Biden's plan will only force employees to get a shot or lose their job if they work with patients at hospitals run by the Veterans Affairs department. But public health officials hope the prospect of extra burdens for the unvaccinated will help convince more people to get immunized, the Times reported.
Hours after Biden's announcement, the Pentagon said that it would require military personnel to attest to their vaccination status or face frequent testing and other restrictions, the Times reported.
In his speech, Biden had called upon the Department of Defense to move rapidly toward requiring coronavirus vaccines for all members of the military, a step that would affect almost 1.5 million troops. Many of those troops have resisted vaccination.
But Biden stopped short of saying he would issue a waiver to compel service members to get vaccines not yet fully approved by the U.S. Food and Drug Administration.
The lack of full approval hasn't stopped mayors, chief executives, hospital administrators and college presidents around the country from requiring vaccinations. In California, Gov.
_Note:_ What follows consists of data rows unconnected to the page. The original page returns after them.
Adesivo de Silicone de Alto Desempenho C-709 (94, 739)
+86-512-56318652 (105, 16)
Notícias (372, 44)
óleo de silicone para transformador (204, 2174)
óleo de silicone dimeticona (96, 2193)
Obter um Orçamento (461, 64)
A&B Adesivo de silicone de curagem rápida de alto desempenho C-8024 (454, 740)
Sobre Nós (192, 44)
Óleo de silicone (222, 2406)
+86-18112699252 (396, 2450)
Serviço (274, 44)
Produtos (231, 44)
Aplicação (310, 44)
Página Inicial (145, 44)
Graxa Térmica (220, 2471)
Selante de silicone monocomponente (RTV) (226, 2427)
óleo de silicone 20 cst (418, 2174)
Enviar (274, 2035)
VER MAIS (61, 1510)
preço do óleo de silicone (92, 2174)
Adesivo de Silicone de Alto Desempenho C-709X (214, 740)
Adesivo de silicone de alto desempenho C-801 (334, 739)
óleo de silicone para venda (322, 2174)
Gavin Newsom said Monday that the state's 246,000 employees would have to be vaccinated by Aug. 2 or would be tested at least once a week.
With the high contagious Delta variant threatening a surge of cases in the fall, Biden must walk a tightrope when setting national vaccine policies.
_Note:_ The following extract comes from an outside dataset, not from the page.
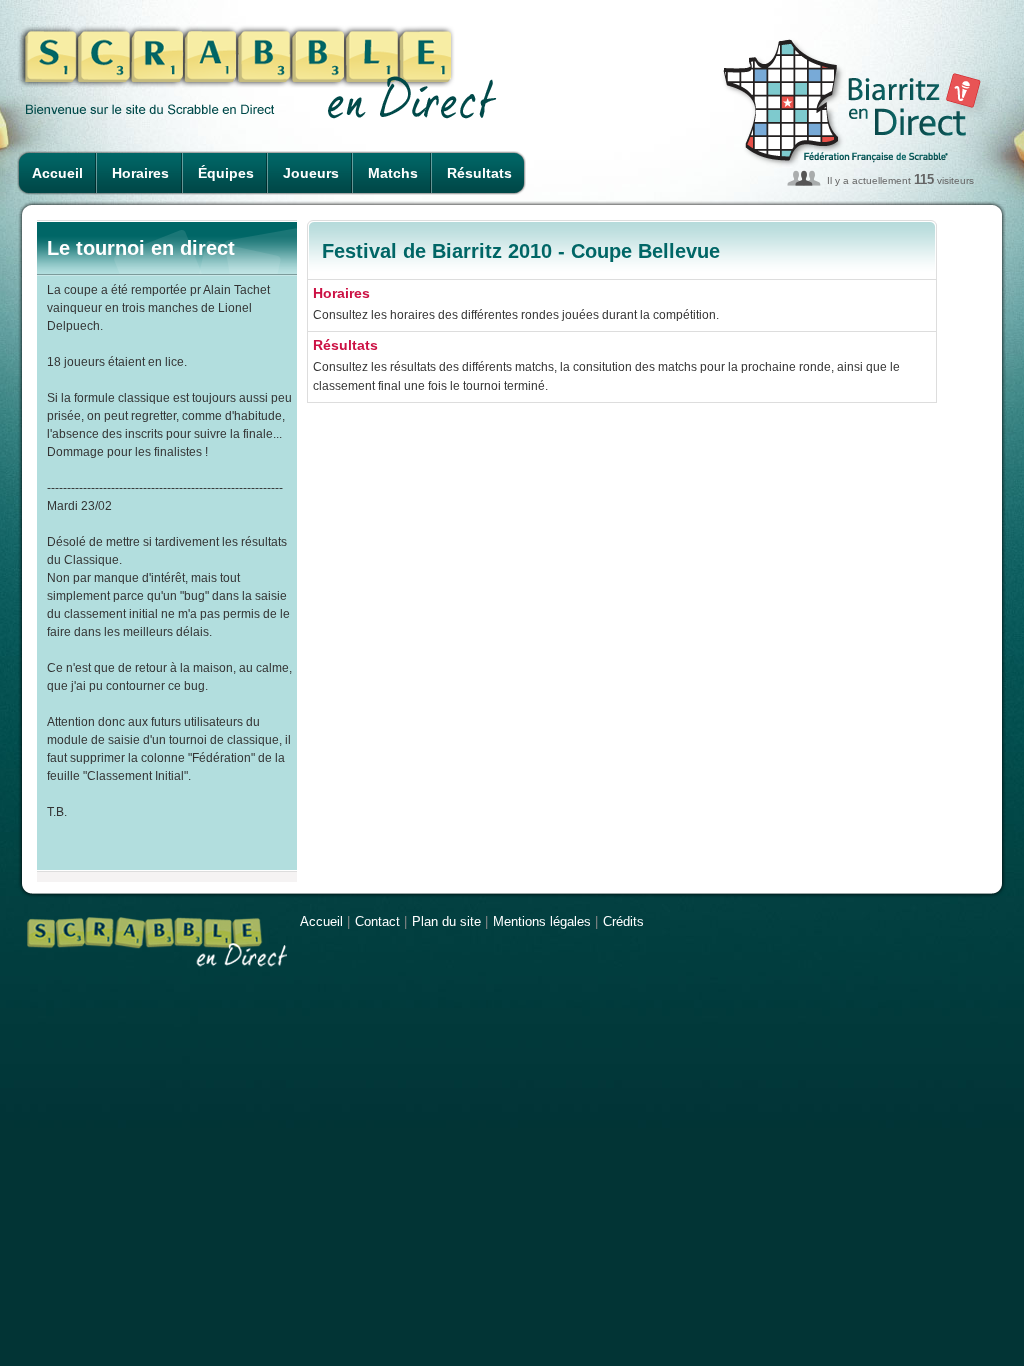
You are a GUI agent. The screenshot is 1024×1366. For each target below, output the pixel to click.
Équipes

"You want to be careful," Dr. Marcus Plescia, chief medical officer of the Association of State and Territorial Health Officials, told the Times. "You don't want to put wind in the sails of the anti-vax movement."
But Dr. Paul Offit, director of the Vaccine Education Center at the Children's Hospital of Philadelphia, told the Times that Biden should mandate vaccines to the degree that he can, among federal employees and the military.
"Sure, it will cause a backlash -- so what?" Offit said. "It isn't a personal choice. It's a choice for others. It's not an American's right to potentially catch and spread a fatal infection."
In the last six months, nearly half of the country -- 163.3 million people -- has been vaccinated, including 80 percent of those 65 and older, data from the U.S Centers for Disease Control and Prevention shows. But tens of millions of people remain unprotected against what CDC Director Dr. Rochelle Walensky has described as one of the most contagious respiratory diseases known to scientists.
Experts say a refusal to get vaccinated puts others at risk — especially those who cannot get shots for medical reasons, or whose immune systems are too weak to respond to the vaccine.
"The ongoing transmission of this virus is in fact largely due to the unvaccinated," Dr. Michael Osterholm, director of the Center for Infectious Disease Research and Policy at the University of Minnesota, told the Times.